학술논문
The lipoprotein-associated phospholipase A2 inhibitor Darapladib sensitises cancer cells to ferroptosis by remodelling lipid metabolism
Document Type
article
Author
Mihee Oh; Seo Young Jang; Ji-Yoon Lee; Jong Woo Kim; Youngae Jung; Jiwoo Kim; Jinho Seo; Tae-Su Han; Eunji Jang; Hye Young Son; Dain Kim; Min Wook Kim; Jin-Sung Park; Kwon-Ho Song; Kyoung-Jin Oh; Won Kon Kim; Kwang-Hee Bae; Yong-Min Huh; Soon Ha Kim; Doyoun Kim; Baek-Soo Han; Sang Chul Lee; Geum-Sook Hwang; Eun-Woo Lee
Source
Nature Communications, Vol 14, Iss 1, Pp 1-17 (2023)
Subject
Language
English
ISSN
2041-1723
Abstract
Abstract Arachidonic and adrenic acids in the membrane play key roles in ferroptosis.
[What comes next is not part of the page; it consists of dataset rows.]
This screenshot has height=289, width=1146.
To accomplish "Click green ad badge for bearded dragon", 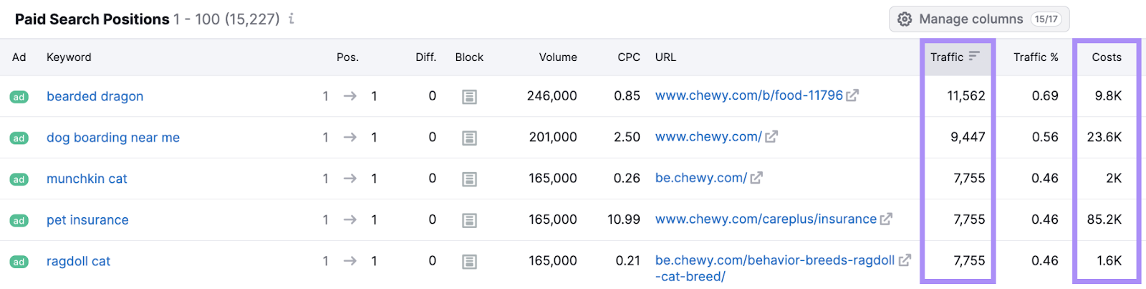I will click(x=19, y=97).
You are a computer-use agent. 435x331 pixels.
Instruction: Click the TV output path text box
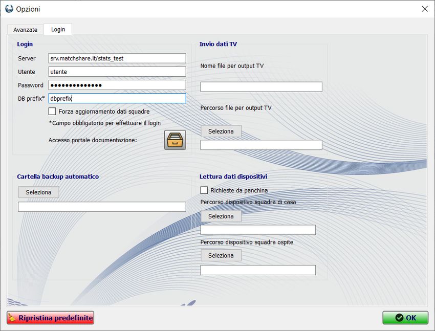[261, 145]
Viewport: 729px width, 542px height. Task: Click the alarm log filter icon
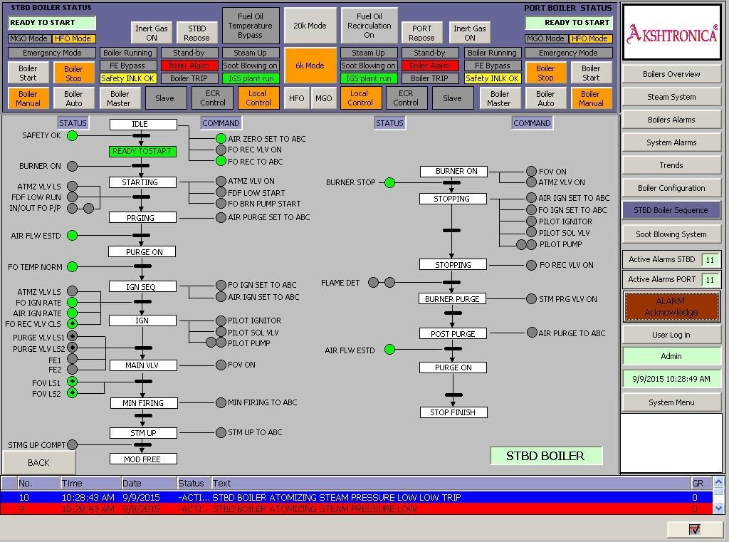tap(694, 530)

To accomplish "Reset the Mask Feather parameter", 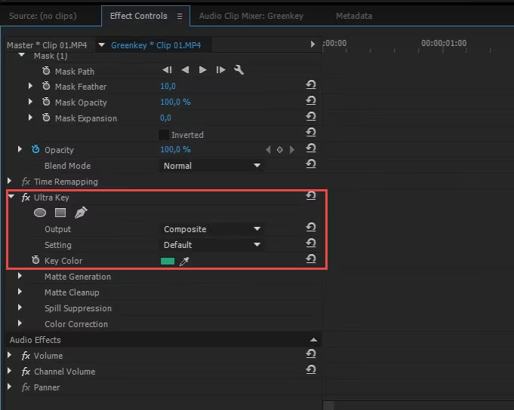I will [x=310, y=86].
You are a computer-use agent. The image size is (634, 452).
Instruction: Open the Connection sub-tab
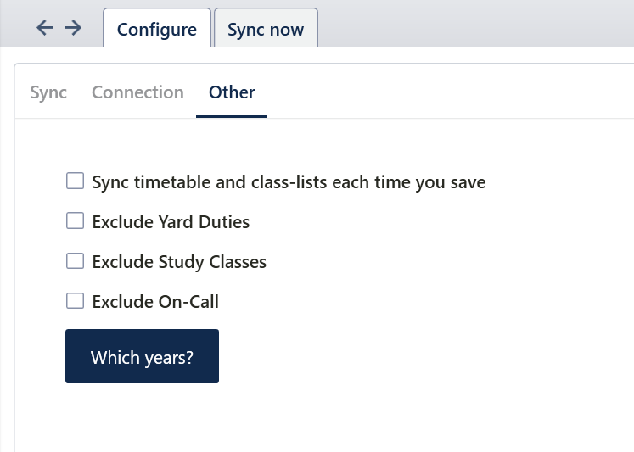(x=137, y=92)
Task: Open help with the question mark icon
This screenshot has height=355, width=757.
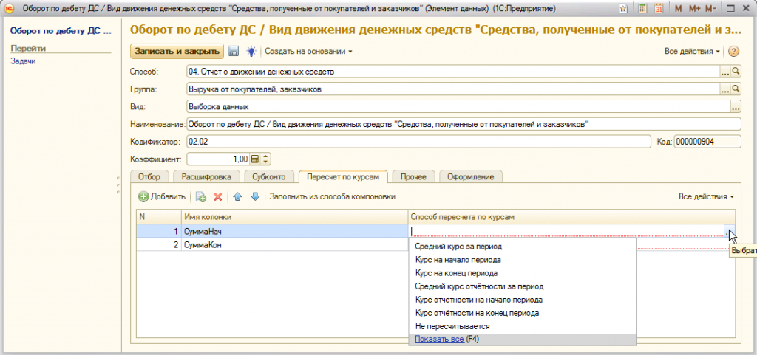Action: tap(733, 52)
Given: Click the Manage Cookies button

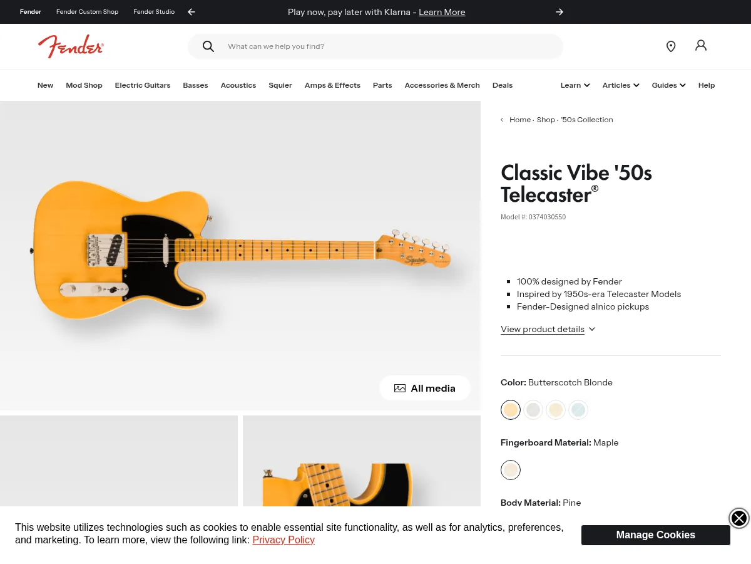Looking at the screenshot, I should (x=656, y=535).
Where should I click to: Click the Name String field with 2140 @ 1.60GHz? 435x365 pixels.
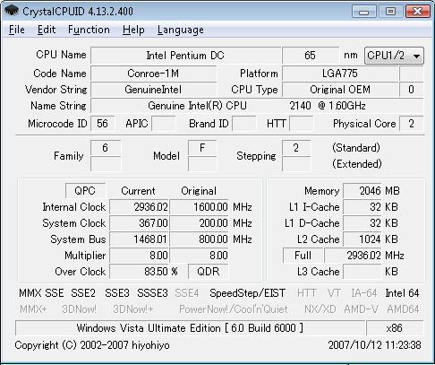coord(257,106)
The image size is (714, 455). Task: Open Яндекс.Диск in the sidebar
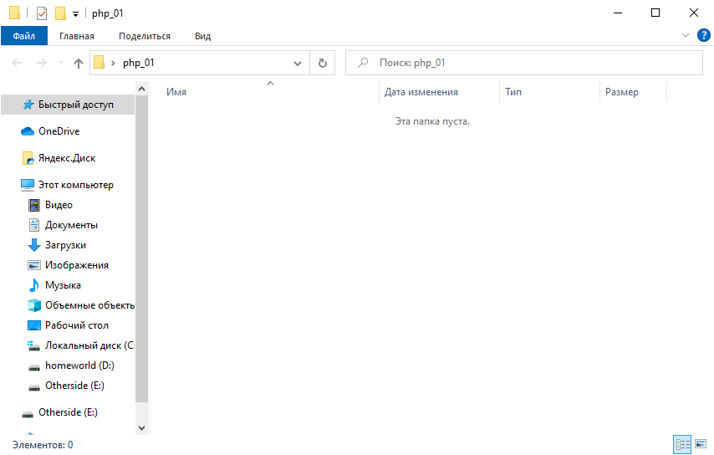pyautogui.click(x=66, y=158)
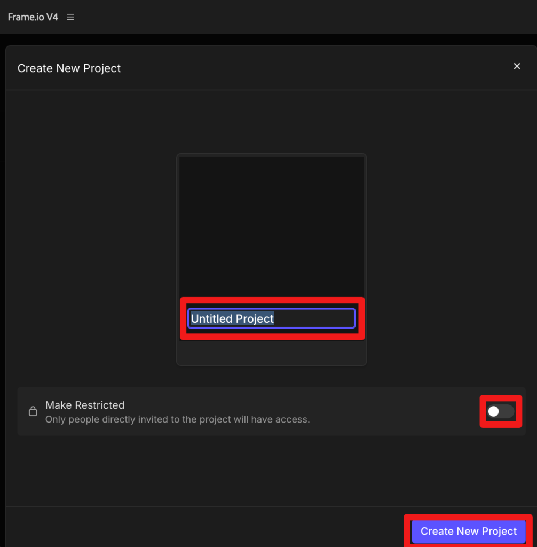The width and height of the screenshot is (537, 547).
Task: Click the restricted access description text
Action: (x=177, y=419)
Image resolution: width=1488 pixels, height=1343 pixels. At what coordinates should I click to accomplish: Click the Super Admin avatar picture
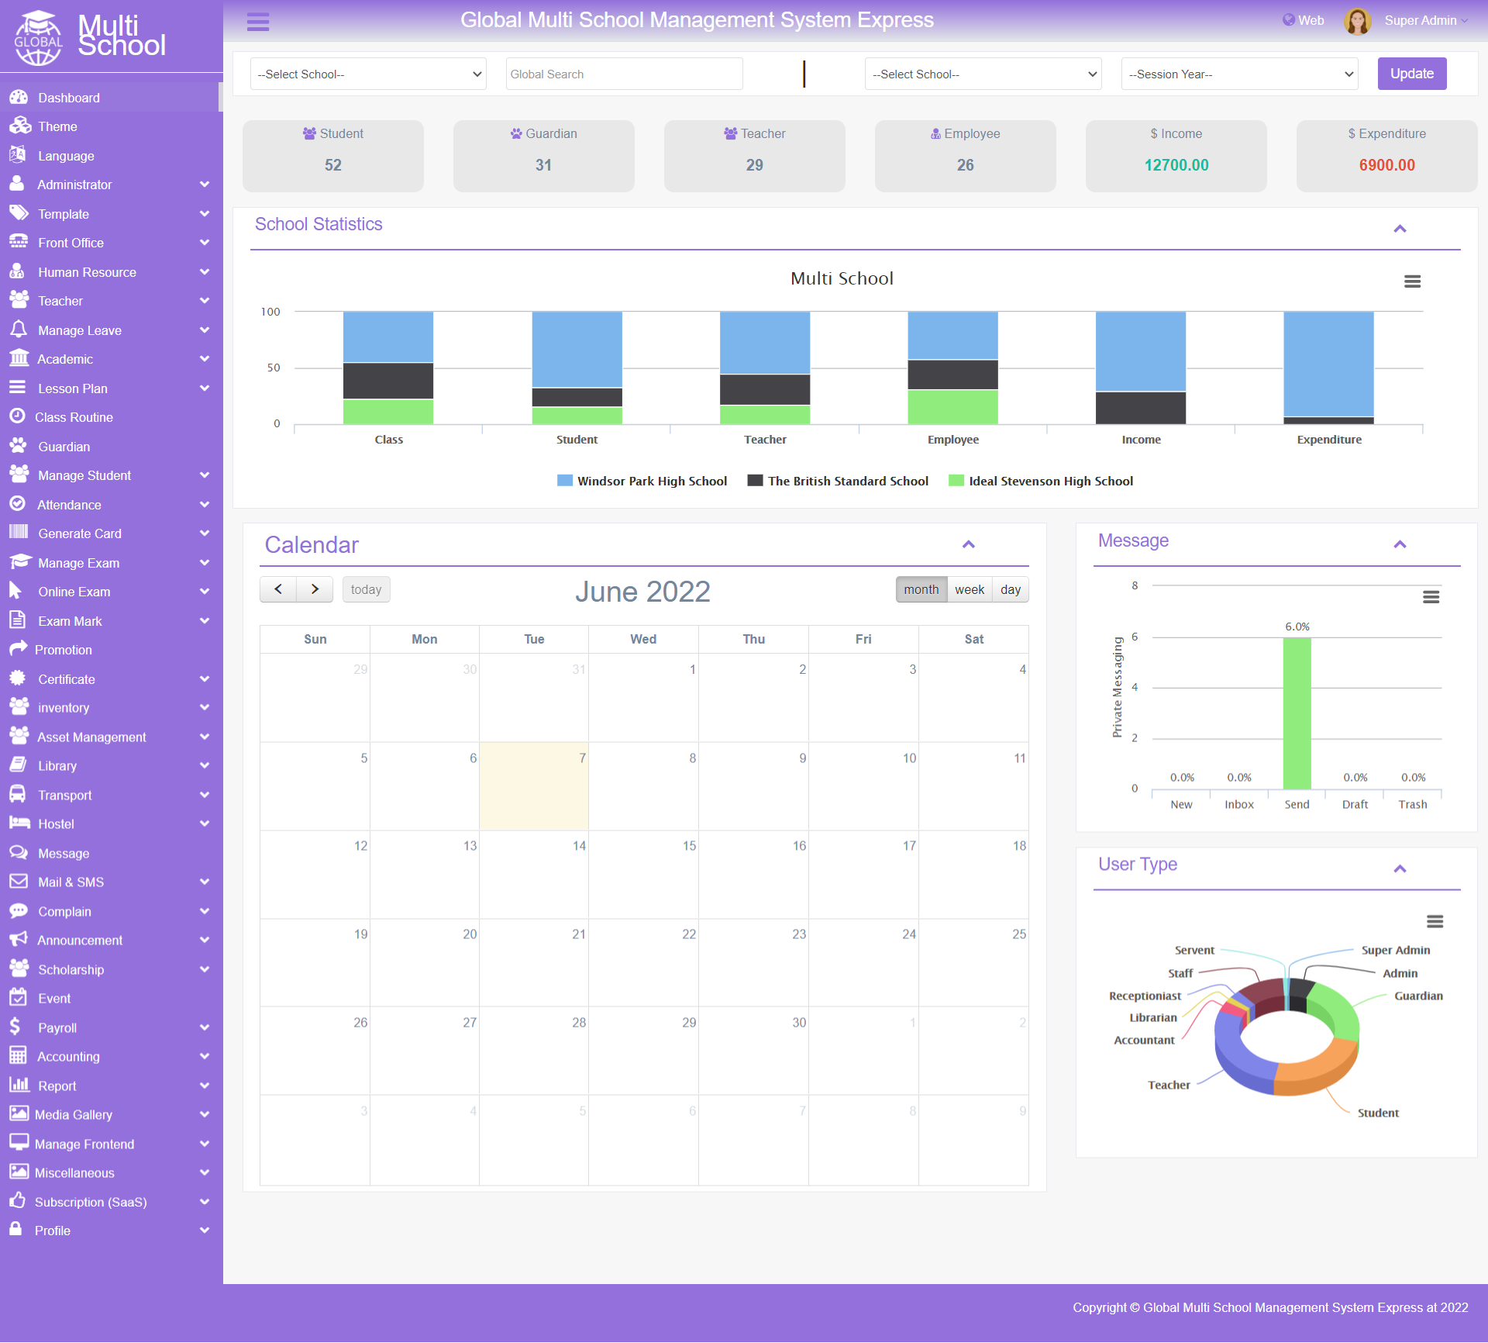1357,21
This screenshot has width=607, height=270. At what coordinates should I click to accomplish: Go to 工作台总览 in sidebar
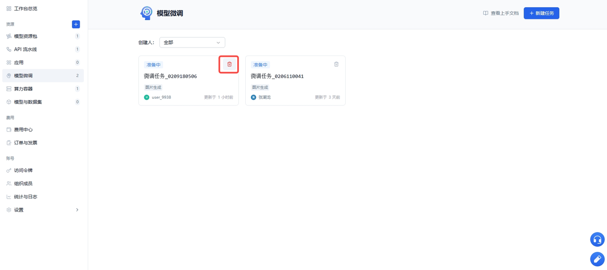pyautogui.click(x=43, y=9)
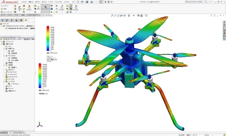Collapse the results [2.fld] tree node
The height and width of the screenshot is (136, 226).
tap(1, 44)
Here, we reveal that lipoprotein-associated phospholipase A2 (Lp-PLA2) controls intracellular phospholipid metabolism and contributes to ferroptosis resistance. A metabolic drug screen reveals that darapladib, an inhibitor of Lp-PLA2, synergistically induces ferroptosis in the presence of GPX4 inhibitors. We show that darapladib is able to enhance ferroptosis under lipoprotein-deficient or serum-free conditions. Furthermore, we find that Lp-PLA2 is located in the membrane and cytoplasm and suppresses ferroptosis, suggesting a critical role for intracellular Lp-PLA2. Lipidomic analyses show that darapladib treatment or deletion of PLA2G7, which encodes Lp-PLA2, generally enriches phosphatidylethanolamine species and reduces lysophosphatidylethanolamine species. Moreover, combination treatment of darapladib with the GPX4 inhibitor PACMA31 efficiently inhibits tumour growth in a xenograft model. Our study suggests that inhibition of Lp-PLA2 is a potential therapeutic strategy to enhance ferroptosis in cancer treatment.